** Start of Recorded information **

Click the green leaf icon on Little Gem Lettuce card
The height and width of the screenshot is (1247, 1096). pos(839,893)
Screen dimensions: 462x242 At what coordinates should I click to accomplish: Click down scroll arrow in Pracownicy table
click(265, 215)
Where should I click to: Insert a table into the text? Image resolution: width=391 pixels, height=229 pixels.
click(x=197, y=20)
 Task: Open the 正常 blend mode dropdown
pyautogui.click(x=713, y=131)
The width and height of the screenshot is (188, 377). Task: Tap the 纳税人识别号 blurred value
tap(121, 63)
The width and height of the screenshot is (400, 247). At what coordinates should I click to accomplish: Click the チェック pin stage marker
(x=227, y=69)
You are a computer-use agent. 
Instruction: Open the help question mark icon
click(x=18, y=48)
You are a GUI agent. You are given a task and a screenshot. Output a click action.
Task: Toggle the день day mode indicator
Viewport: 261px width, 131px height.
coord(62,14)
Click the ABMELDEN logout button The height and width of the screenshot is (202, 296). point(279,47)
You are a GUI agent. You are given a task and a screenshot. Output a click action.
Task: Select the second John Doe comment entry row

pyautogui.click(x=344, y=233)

** End of Recorded information **
** Start of Recorded information **

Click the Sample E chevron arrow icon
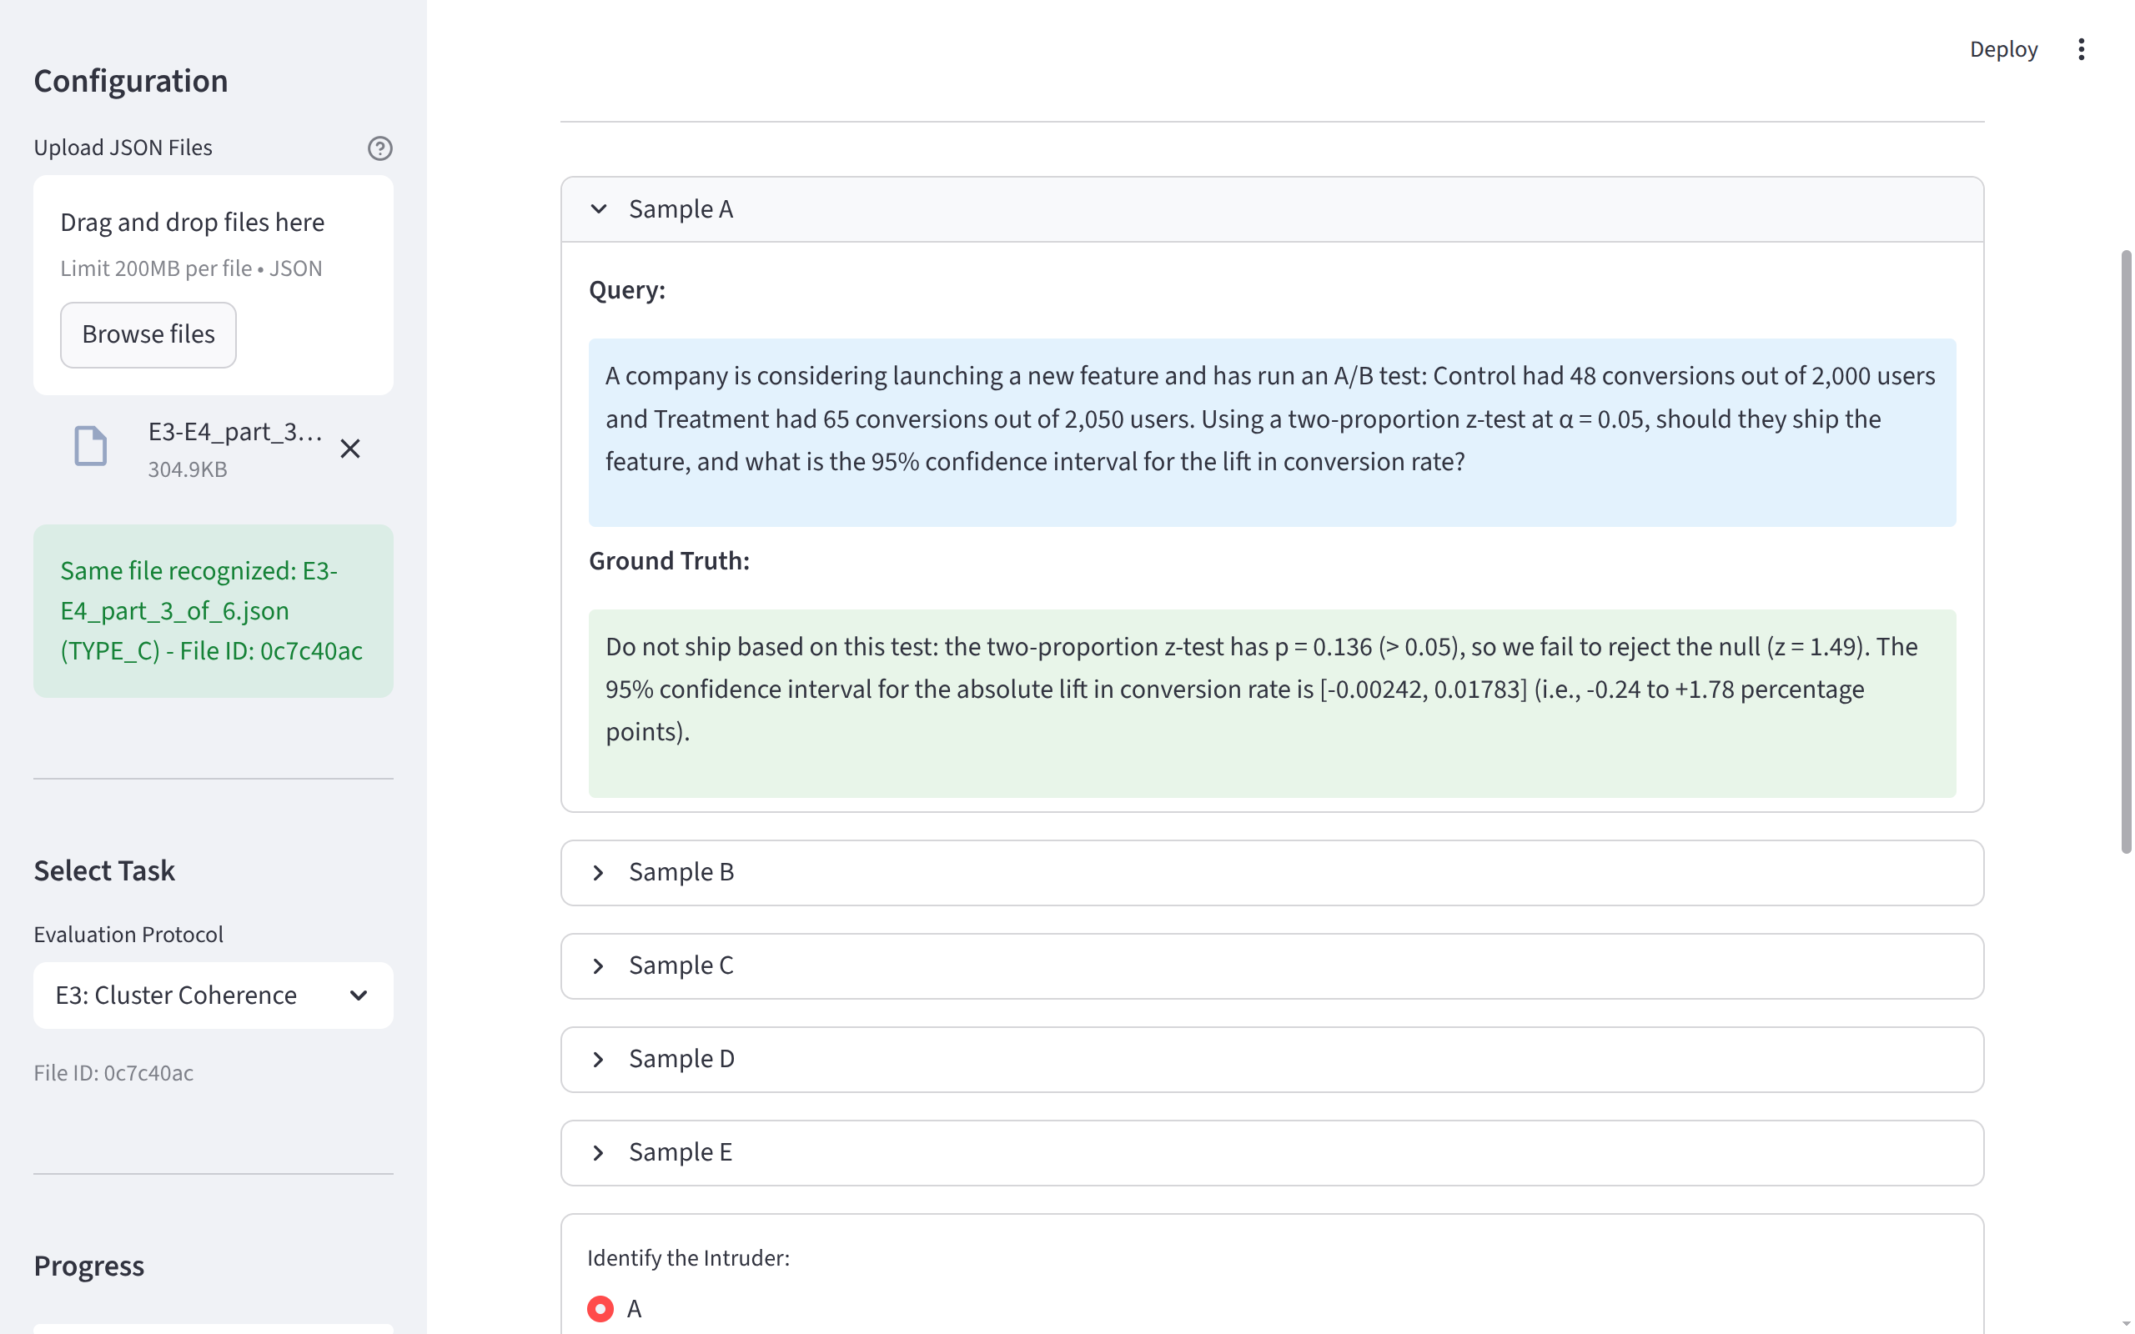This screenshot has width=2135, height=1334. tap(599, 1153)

** End of Recorded information **

Problem requirements: Repeat the part that opens with the line containing "The width and height of the screenshot is (188, 377)." and closes with the line containing "coord(62,14)", reproducing those lines without any changes.

Solution:
The width and height of the screenshot is (188, 377). Task: Tap the 纳税人识别号 blurred value
tap(121, 63)
The width and height of the screenshot is (400, 247). At what coordinates should I click to accomplish: Click the チェック pin stage marker
(x=227, y=69)
You are a computer-use agent. 
Instruction: Open the help question mark icon
click(x=18, y=48)
You are a GUI agent. You are given a task and a screenshot. Output a click action.
Task: Toggle the день day mode indicator
Viewport: 261px width, 131px height.
coord(62,14)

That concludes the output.